He de confesar que, cada vez que lo intentaba, no conseguía
terminar la lectura de
Don Quijote de la Mancha,
la celebérrima novela de Miguel de Cervantes, un clásico de la literatura
universal. No podía entender muchas de las palabras del castellano del siglo
XII en que está escrita la novela, con su léxico arcaico y complejos usos
verbales, ni me apasionaban, salvo algunas, las aventuras que corría tan
ingenioso hidalgo, de las que captaba solo la obsesión demencial que empuja al personaje,
cual noble caballero, a sus dos salidas para deshacer entuertos y enfrentarse a
enemigos imaginarios. No le hallaba la “gracia” a los cuentos del relato. Y se
me atragantaba.
Más tarde, conseguí leer la primera parte del Quijote gracias a la versión actualizada del castellano realizada por el escritor Andrés Trapiello (Ediciones Destino, 2015), con la
que pude entender, al fin, en su literalidad la primera frase inicial de la
novela: “En un lugar de la Mancha, de cuyo nombre no quiero acordarme, vivía no
hace mucho un hidalgo de los de lanza, ya olvidada, escudo antiguo, rocín flaco
y galgo corredor”. Entonces comprendí lo de “lanza en astillero” y ”adarga
antigua” (Edición del Instituto Cervantes).

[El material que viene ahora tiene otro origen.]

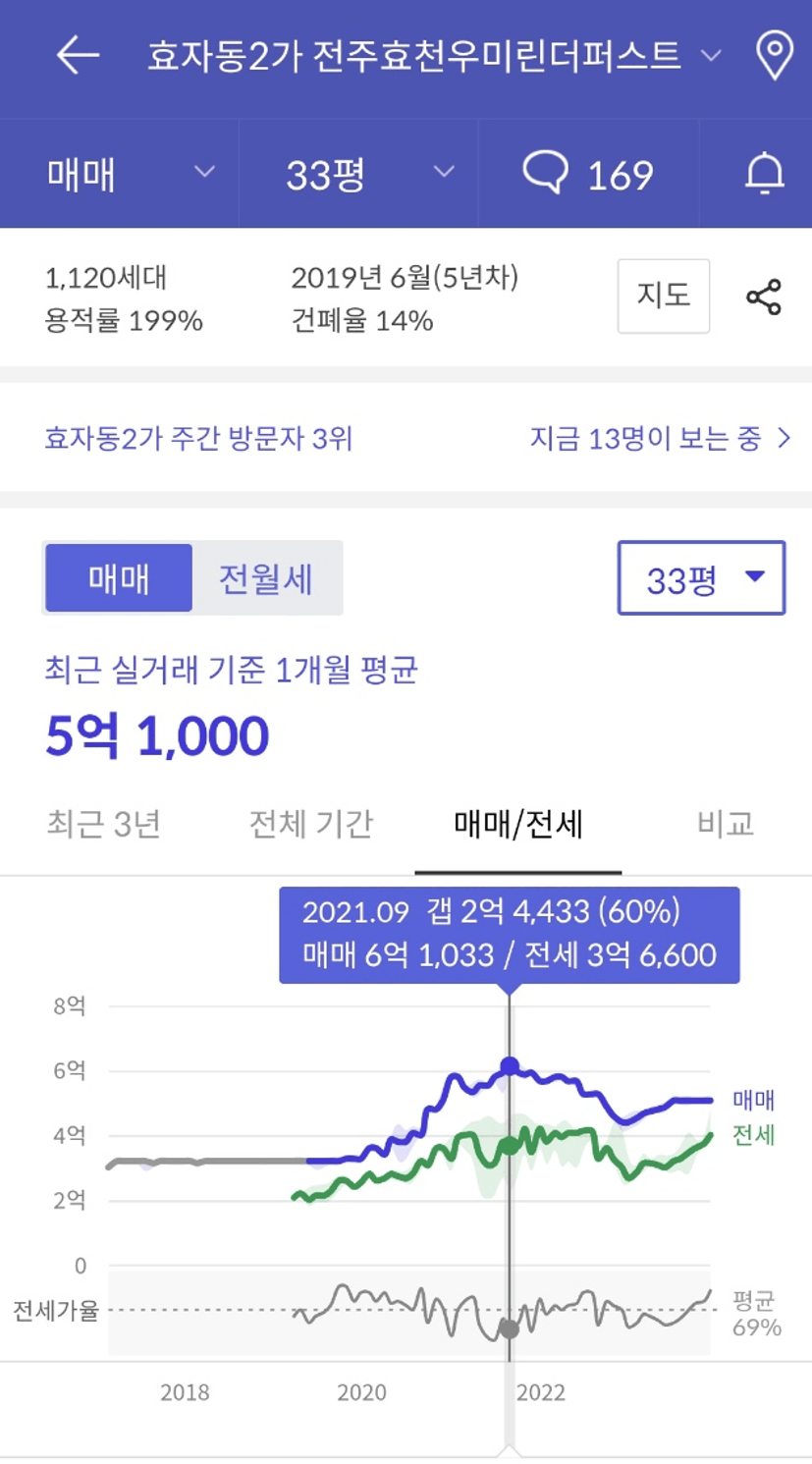Switch to the 최근 3년 tab
812x1464 pixels.
pos(103,824)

Pero, aun así, seguía sin captar ni el sentido irónico de la
novela ni por qué se la considera una obra maestra de Cervantes, ejemplo
fundacional del arte novelesco, hasta el extremo de haber influenciado a
autores como Melville, Balzac, Joyce, Stendhal, Thomas Mann o Mark Twain, entre
otros, quienes, a partir de ella, consolidaron el género literario de la novela
como la forma narrativa suprema. Para mí, Don Quijote no era más que una serie
de cuentos estrambóticos.
Y no logré aclararme hasta que este verano me sumergí en las
luminosas páginas del libro de Antonio Muñoz Molina: “El verano de Cervantes”
(Seix Barral, 2025). A él debo que me haya enseñando a leer con ojos nuevos, entrenados
a percibir lo esencial, el Don Quijote
de Cervantes, impulsándome a retomar, una vez más, la relectura de esa obra universal
de nuestra literatura clásica. Y es que soy así de cortito: sin ayuda (sin
maestros) soy incapaz de acceder al conocimiento.

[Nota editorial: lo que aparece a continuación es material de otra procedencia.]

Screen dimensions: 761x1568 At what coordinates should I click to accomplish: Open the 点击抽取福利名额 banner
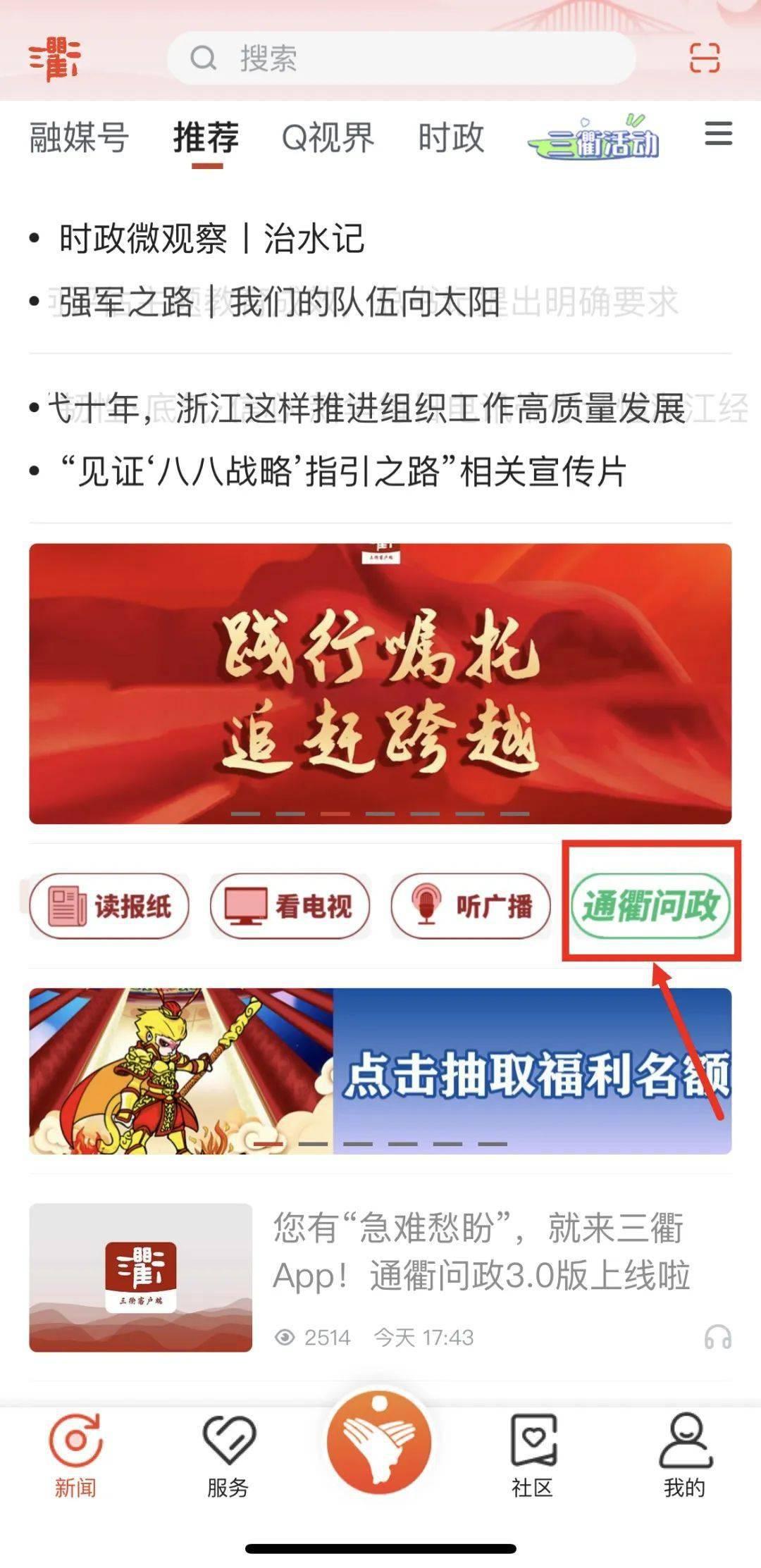pyautogui.click(x=380, y=1071)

De esta forma, como explica Muñoz Molina, he podido
considerar la novela de Cervantes como un relato de ficción y una crítica
literaria. A valorar la parodia utilizada por su autor para resaltar el
contraste entre la realidad y la forma siempre imprecisa de abordarla o
apresarla, y percibir cómo satiriza las novelas pastoriles, inventando un
género nuevo con el que retrata la sociedad de su tiempo a través de los ojos
de un entreverado loco, lleno de lucidos
intervalos. No obstante, Don Quijote no adoctrina nunca, pues toda opinión
expresada en la novela pertenece a algún personaje y se corresponde con su carácter,
su educación y sus peripecias. De ahí que la razón narrativa prevalezca
siempre, como afirma Muñoz Molina. O como asegura Fernando Pessoa: todas nuestras opiniones son de otros.
Además, Antonio Muñoz Molina, con enorme sensibilidad y una
prosa cautivadora, va mezclando su
análisis del Quijote con los recuerdos de infancia en el mundo rural de su
Úbeda natal y sus primeras lecturas. Descubrimos, así, que leía Don Quijote
igual que leía todo lo que cayera en sus manos, hasta los papeles rotos de las calles. Y nos revela que sus
lecturas de niño vivificaban la novela que comenzaba a escribir, en la que la
propia voz de Cervantes contenía el secreto de lo que iba a estar desde el
inicio en el corazón de aquel texto:
Después de tantos años como ha que duermo en el silencio del olvido .Es
decir, que un libro no se plantea, se engendra, y empieza a hacerlo mucho antes
de que el autor lo sepa, en ese espacio de oscuridad
y silencio del habla Proust. Y es
que, para Muñoz Molina, leer y escribir, además de su afición y oficio, ha sido
el refugio literal de supervivencia. Gracias al cual he aprendido a leer Don Quijote de la Mancha. Y se lo agradezco sinceramente.